Writer Andy Weir has a bit of a predictable science fiction style that has already struck box office gold. His novel The Martian was directed by the iconic Ridley Scott and starred Matt Damon as a lone astronaut stranded on the planet Mars. Weir’s stories have a common theme that mankind might find the answers that confound us on Earth out there among the planets and the stars. Fans of that kind of hopeful science fiction won’t be disappointed when they encounter Phil Lord and Christopher Miller’s adaptation of another one of Weir’s hopeful space stories called Project Hail Mary. The duo have been noted for their work in the Sony Spider-verseĀ films and have mostly experience with animated features. Their work on Project Hail Mary should elevate them deservedly in the world of live-action science fiction with this recent release.
“I put the ‘not’ in astronaut! I’ve never done a spacewalk. I can’t even moonwalk.”
Ryan Gosling plays high school science teacher Ryland Grace. As the film begins, he wakes up from an induced coma alone in a giant spaceship far away from home. As he begins to recover, he starts to remember that he was approached by an international group trying to save the planet. There are small black organisms that have been migrating between Venus and the Sun. These little buggers are drawing energy away from our star, and in a few decades it will mean destruction to our solar system if we can’t find out what they are and how to stop them. Grace is willing to help figure out what they are, and working with team leader Eva Stratt, played by played by Sandra Huler, they create a way to isolate and even reproduce the black little squares. He’s not so happy when they plan to send him with a pilot and an engineer to visit the star Tau Ceti, which is about 11 light years away. It seems Tau Ceti is the only observable star in the Milky Way that is not being killed by these creatures. The crew is going to investigate why. It’s a suicide mission. The creatures will provide the energy to get there, but there is not enough time to breed enough to return. They’ll figure it out and send back a probe with the solution. Grace isn’t having any of that, so they grab him, sedate him, and put him on the ship. These guys are not taking no for an answer.
The problem is that the pilot and engineer did not survive the coma-induced suspended animation. He doesn’t know how to work the ship, but now he’s got to complete the mission alone. It appears hopeless until he discovers an object in the stream that connects the star to a planet much like the one between Sol and Venus. It turns out another civilization has sent their own ship for the same reason. After some amusing attempts to communicate, the two explorers find a way to communicate. The alien looks like a pile of rocks, so Grace calls him Rocky. It stretches our imagination a bit that in short form they are communicating quite well, and Rocky has built a kind of hamster ball so that he can stay on Grace’s ship and they can work together. The answers are a little contrived as the relationship builds, but the movie is no longer about the mission, and it’s not why you’ll end up enjoying the film.

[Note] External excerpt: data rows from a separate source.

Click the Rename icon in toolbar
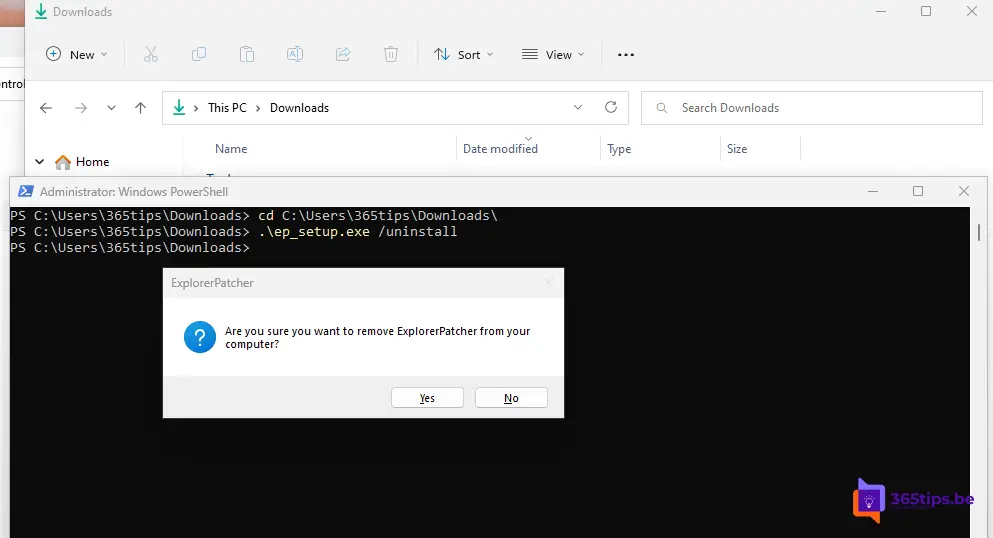 point(295,54)
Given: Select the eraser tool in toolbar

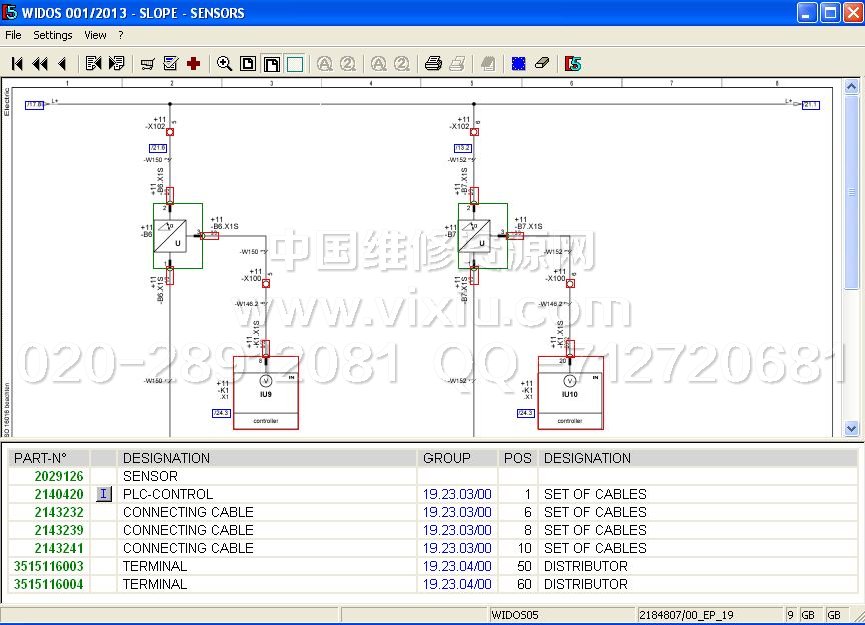Looking at the screenshot, I should coord(542,64).
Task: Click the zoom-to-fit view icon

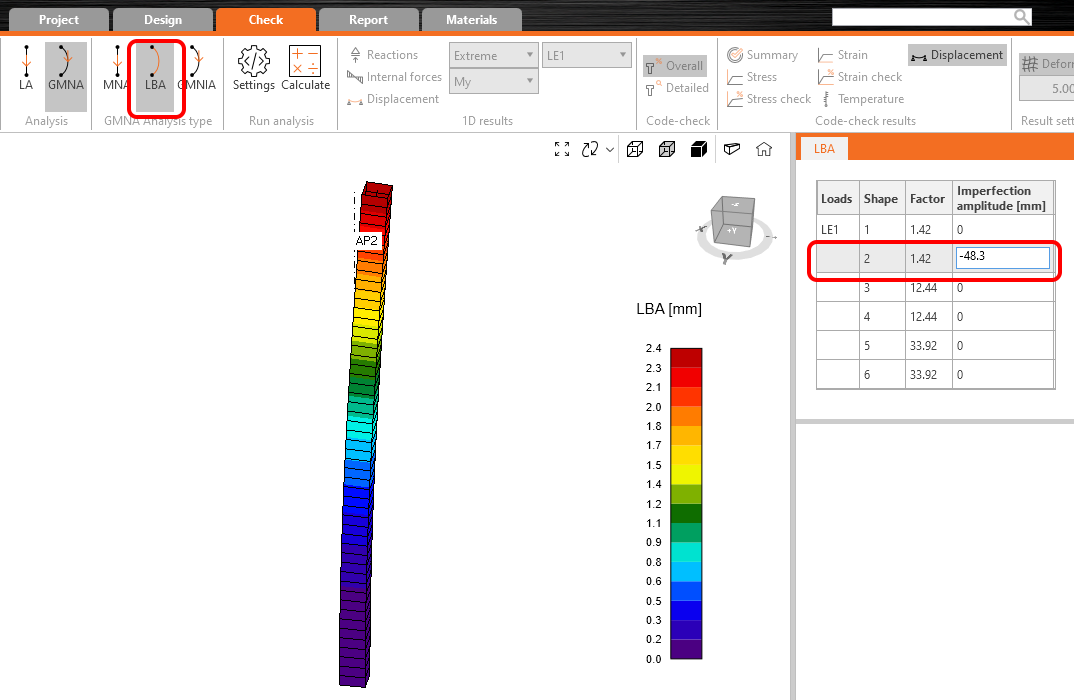Action: [562, 149]
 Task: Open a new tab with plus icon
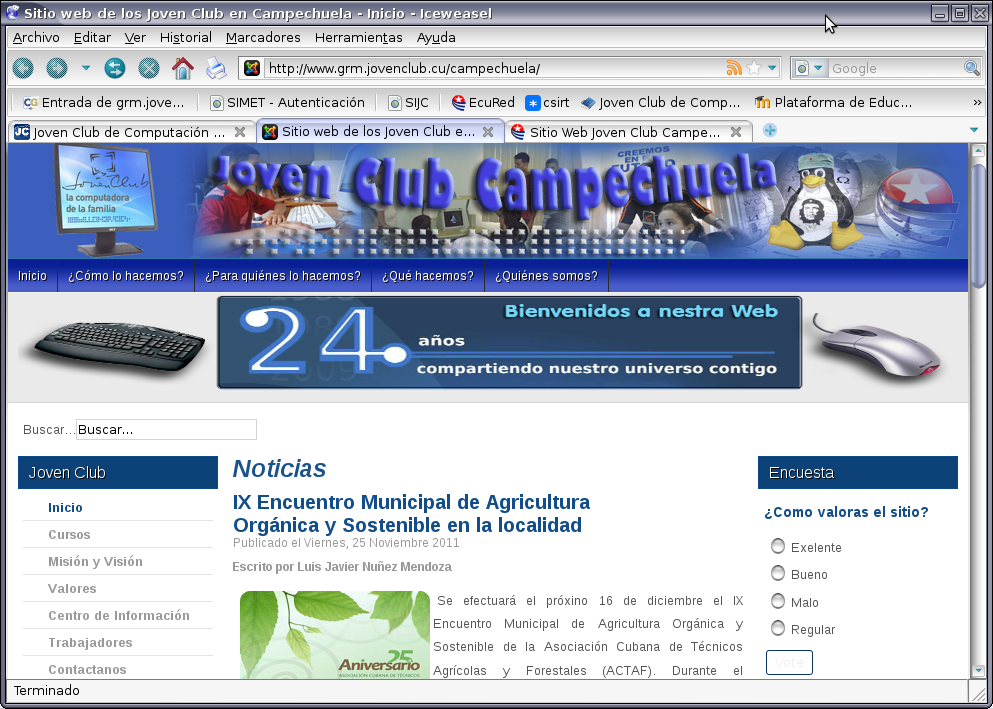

The relationship between these two becomes an emotionally touching one. It’s sometimes silly and more than a little corny, but there is something quite endearing about it all. I stopped counting those crazy jumps in logic and found the relationship rather compelling. I don’t know if it was ever the intention, but all of those flashbacks that put the story together for us truly become unnecessary. The characters are compelling, and that’s the story that takes over the film. Gosling builds tremendous chemistry with this creature that is honestly too silly to be as smart as he must obviously be, but none of that matters anymore. The story doesn’t really hold together, but try to take your attention away from this more intimate story and you’ll find you don’t care about the huge plot holes. You’re just having too much fun. If it’s an accident, all I can say is wow. If it’s truly what Lord and Miller planned all along, it’s at times brilliant. The film could be shorter if we cut away too many flashbacks. They ended up serving as a distraction. All I wanted to do was get back to these two astronauts from two very different places in our galaxy. It’s E.T. on steroids. It can’t really be described. You’ve got to se it for yourself. It’s going to catch on. “It’s what you Americans call a long shot … a Hail Mary.”